Task brief ::
Set down the lines from the one containing "[Suche] (121, 5)" through the one containing "[Auf X (Twitter) teilen] (188, 88)", inclusive, exactly as they appear in the records below.

Records for the exercise ::
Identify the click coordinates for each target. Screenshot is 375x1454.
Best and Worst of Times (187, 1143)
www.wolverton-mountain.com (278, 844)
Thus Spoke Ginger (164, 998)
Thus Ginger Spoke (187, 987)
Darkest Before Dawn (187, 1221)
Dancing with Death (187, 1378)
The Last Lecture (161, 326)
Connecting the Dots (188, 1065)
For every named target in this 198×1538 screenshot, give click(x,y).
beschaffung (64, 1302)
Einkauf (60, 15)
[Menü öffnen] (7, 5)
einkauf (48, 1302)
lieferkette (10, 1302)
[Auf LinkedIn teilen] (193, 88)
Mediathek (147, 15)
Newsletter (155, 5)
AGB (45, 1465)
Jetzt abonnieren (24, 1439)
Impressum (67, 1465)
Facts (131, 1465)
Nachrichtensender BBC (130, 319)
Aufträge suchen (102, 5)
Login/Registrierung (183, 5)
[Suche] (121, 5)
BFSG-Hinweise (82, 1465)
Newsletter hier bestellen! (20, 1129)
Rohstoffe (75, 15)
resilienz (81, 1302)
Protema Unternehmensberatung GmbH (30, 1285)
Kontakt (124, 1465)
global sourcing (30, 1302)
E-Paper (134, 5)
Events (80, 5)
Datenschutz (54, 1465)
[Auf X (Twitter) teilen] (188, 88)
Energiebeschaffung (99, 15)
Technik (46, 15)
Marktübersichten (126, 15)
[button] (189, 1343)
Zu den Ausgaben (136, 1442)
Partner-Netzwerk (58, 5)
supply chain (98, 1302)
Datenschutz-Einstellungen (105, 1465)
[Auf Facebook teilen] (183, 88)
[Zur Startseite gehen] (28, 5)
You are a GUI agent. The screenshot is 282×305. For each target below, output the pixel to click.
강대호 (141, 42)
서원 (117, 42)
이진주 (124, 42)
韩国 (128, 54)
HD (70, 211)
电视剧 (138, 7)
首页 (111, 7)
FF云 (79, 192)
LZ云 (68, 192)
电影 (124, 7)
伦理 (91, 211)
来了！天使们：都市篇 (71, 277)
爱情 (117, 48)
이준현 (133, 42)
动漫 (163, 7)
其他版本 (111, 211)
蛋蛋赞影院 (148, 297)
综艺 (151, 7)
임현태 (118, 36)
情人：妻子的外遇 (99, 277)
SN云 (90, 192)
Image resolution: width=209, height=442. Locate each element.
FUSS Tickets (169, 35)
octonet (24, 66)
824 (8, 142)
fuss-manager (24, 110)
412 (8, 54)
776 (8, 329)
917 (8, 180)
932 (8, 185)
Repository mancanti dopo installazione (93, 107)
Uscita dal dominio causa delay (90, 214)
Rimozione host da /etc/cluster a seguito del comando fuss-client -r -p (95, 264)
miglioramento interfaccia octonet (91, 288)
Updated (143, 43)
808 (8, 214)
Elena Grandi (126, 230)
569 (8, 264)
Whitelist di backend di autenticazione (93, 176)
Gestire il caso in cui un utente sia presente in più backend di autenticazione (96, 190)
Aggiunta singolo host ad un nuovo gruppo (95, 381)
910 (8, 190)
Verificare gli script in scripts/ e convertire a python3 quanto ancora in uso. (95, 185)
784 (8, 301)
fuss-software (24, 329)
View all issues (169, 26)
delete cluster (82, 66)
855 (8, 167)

Result for this task ::
[Suche] (121, 5)
BFSG-Hinweise (82, 1465)
Newsletter hier bestellen! (20, 1129)
Rohstoffe (75, 15)
resilienz (81, 1302)
Protema Unternehmensberatung GmbH (30, 1285)
Kontakt (124, 1465)
global sourcing (30, 1302)
E-Paper (134, 5)
Events (80, 5)
Datenschutz (54, 1465)
[Auf X (Twitter) teilen] (188, 88)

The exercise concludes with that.